[What you have to do] Copy every line below where the string "element" is found.

[Supplied data]
┌──
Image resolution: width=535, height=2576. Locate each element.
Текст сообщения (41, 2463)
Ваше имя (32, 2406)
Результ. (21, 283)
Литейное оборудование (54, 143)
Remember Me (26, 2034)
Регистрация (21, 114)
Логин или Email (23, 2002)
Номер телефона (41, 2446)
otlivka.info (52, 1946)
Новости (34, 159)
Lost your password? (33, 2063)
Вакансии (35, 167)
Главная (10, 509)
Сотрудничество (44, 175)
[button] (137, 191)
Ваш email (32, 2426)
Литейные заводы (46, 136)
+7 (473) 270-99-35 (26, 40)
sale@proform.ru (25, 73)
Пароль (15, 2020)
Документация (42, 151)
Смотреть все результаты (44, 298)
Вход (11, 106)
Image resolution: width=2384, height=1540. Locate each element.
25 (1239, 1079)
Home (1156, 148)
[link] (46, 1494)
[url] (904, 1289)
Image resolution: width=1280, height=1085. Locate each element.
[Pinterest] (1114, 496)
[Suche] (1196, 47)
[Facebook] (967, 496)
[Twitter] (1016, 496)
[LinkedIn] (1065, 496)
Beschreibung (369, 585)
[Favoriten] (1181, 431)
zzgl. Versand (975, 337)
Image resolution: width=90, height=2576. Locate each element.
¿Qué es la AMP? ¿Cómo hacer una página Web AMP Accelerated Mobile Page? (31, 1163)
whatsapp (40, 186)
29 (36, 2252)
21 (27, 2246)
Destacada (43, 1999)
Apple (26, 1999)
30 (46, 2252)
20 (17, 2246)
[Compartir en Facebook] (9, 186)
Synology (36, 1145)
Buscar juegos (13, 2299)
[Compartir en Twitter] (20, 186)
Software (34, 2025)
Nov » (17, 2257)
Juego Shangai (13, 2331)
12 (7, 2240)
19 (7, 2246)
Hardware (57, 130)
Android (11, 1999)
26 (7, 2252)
└──
[Solved problem]
Image resolution: width=535, height=2576. Locate each element.
Image resolution: width=2384, height=1540. Locate each element.
Image resolution: width=1280, height=1085. Locate each element.
Image resolution: width=90, height=2576. Locate each element.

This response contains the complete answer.